We all know that everything is bigger in Texas, and I think that’s part of why I don’t shy away from big changes. Embracing the “big” is the Texas way. This doesn’t mean that we should disregard the small things. Instead, they become that much more important. Just like in nature, the big picture cannot be complete without each of its parts working together. From the bees to the trees to the humans that occupy any natural space, we all have to do our part to ensure the health and longevity of our planet.
Texan by Nature does just that. We embrace the big challenge of merging conservation and business by lifting up smaller initiatives that work towards a shared goal. Our mission is to make Texas more invested in conservation and sustainable development through innovation and entrepreneurship. Tackling the big by appreciating the small.
The relationship I have with Texas is symbiotic. It has given me a home that I know well but about which I will always have more to learn, and in return, I will work to maintain the natural qualities that I, and many others, take pride in. That’s what makes me Texan by Nature.
It seems I have always reflected upon the impact that “place” has on formulating personhood and personality. I was born in Austin to parents who had moved down from the plainlands of Kansas in search of a warm and inviting place to start a family and make some memories. The earliest moments in my first home were not too out of the ordinary: running through the fountains made by sprinklers in the prime of summer, flying endlessly and weightlessly on the swingsets at the park, and the smell of sunscreen slathered on at the pool. Most of these moments were tied together by a backdrop that characterizes Texas nature: the blue skies without a single cloud, the beating sun on the asphalt, and the relief of a shady oak tree or cold spring water.

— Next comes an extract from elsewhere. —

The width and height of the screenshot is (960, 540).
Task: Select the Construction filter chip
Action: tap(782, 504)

Later on, we moved just north of Austin to the Hill Country, where houses swam in a sea of green trees and the drives were fun. Each summer, I went to camp, and despite my protests to be indoors (there always seemed to be a heat warning), I made close friends and learned about the joys of telling stories on a hike in the woods or playing on the slides in the lake. One night in Girl Scouts, we got to spend the night at a zoo, seeing nocturnal animals awake and lively. I held snakes and saw an armadillo scurry around the room. I absolutely fell in love with the wildlife of my state.

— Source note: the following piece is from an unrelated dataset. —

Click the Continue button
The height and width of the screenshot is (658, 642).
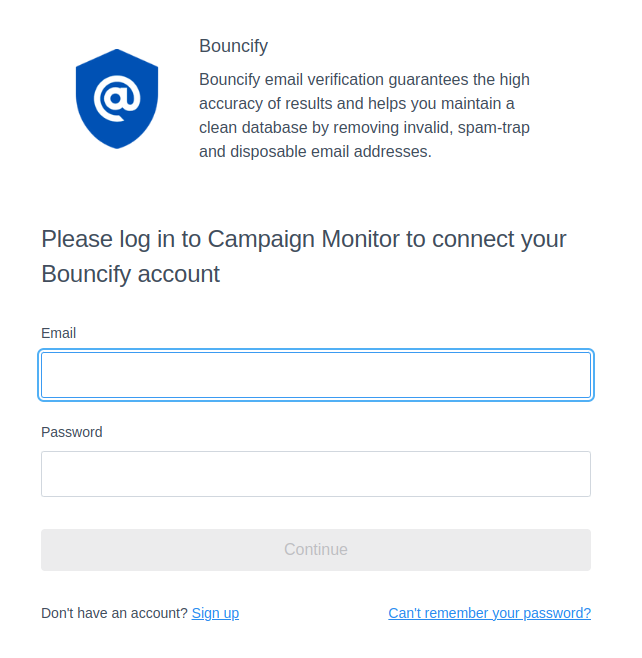point(316,550)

My love for adventure both locally and globally grew as I got older. As we traveled, my parents began to take my family snorkeling, changing my life and fostering the confidence I needed to become my own explorer. I fell in love with marine life and the feeling of being underwater. I knew then that all these experiences with the environment in the background would play a large part in finding my future direction.

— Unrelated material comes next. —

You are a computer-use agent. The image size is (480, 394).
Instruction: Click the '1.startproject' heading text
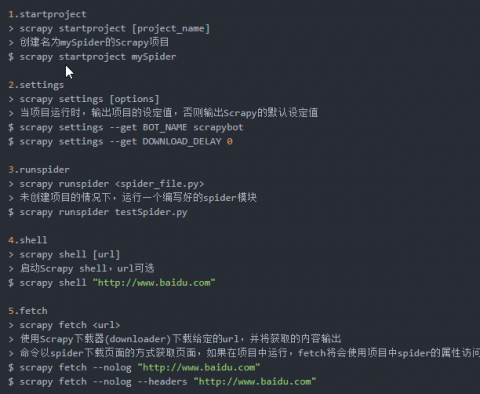point(47,14)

Leaving Austin proved to be extremely difficult for me, as I packed my bags to move up north to Boston (and to the cold!) for college. At Northeastern University, I am studying Environmental Engineering, and hoping to minor in ecology with a focus on Marine Biology. I am interested in using technology to enhance conservation and optimize the positive effects that humans have on their surrounding world. Even in my new environment, I think about how grateful I am to have been shaped by Texas from the start. It is hard not to miss the beautiful starry night and day trips across the state that filled me with wonder and curiosity.
This deep wonder, curiosity, and long-lasting connection to the place that I call home, is what makes me Texan by Nature.